Праздник побежденных: Роман. Рассказы — страница 39 из 98

Утром, побритый, влажно зачесав ежик, я поехал в центр в «Горсправку». Долго стоял у окошка, сжимая перила, не решаясь вслух назвать ненавистное имя. Стоял бы и еще в треске морзянки и сургучной вони, в страхе упасть в обморок, но шоколадно-крашеная копна волос шевельнулась в оконце, и женщина спросила:

— Вам что?

— Я… я… Мне Мордвинова адрес, — чувствуя, что бледнею, спросил я.

Карандаш перестал вращаться в ее холеных, но коротких пальцах, взгляд цепко скользнул по моей остриженной голове.

— Какого Мордвинова? — вкрадчиво спросила она и выкрикнула: — Имя, отчество, год рождения?

Я назвал. Она прижала трубку ухом к милицейскому погону и, не сводя холодного изучающего взгляда с моего лица, набрала номер:

— Тут Мордвинова спрашивают. Адрес давать? — в трубке заклокотало, и она добавила: — Да, да.
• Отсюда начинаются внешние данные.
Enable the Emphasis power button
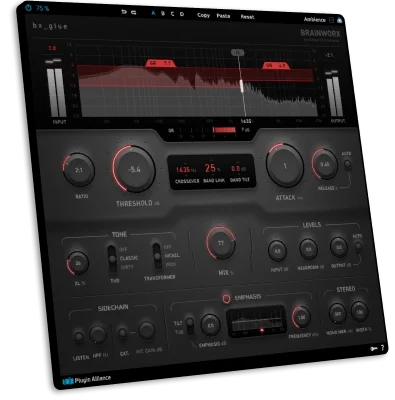Screen dimensions: 395x400 [x=226, y=298]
Именно того.

«Бежать», мелькнула мысль, но руки будто прикипели к перилам-трубе, ноги свинцовые. Я остался, омываемый потом, поняв, что наследил, да как! Все равно! — вместе с решением пришла уверенность, и я спокойно встретил ее взгляд.

— Адреса сотрудников, хоть и бывших, мы даем по предъявлении паспорта.

Я достал целую стопку орденских книжек и заспешил:

— Я, знаете ли, ищу сослуживца, вместе воевали. Он генерал и поможет устроиться.

Услышав «генерал», она брезгливо улыбнулась, глянула на ордена и выписала справку.

В сквере я прочел на бланке: «Мордвинов Иван Фатеич…» и год рождения. Я задохнулся, не в силах читать далее. Больное воображение нарисовало и другую дату: дату смерти. Я постоял зажмурясь и прочитал далее: «Проживает г. Грозный, Больничный пер., 6».

«Вот он! Вот он! — кричало безумие. — В кулаке у тебя. Быстрей, быстрей, бегом!» Я с такой силой сжал бумажку, будто и впрямь это был Фатеич. Сердце колотилось в горле, я опустился на скамью под платаном и решил ничего не разведывать, не уточнять, а взять «то» (я не мог даже мысленно назвать «то» ножом) и вечером идти к Фатеичу.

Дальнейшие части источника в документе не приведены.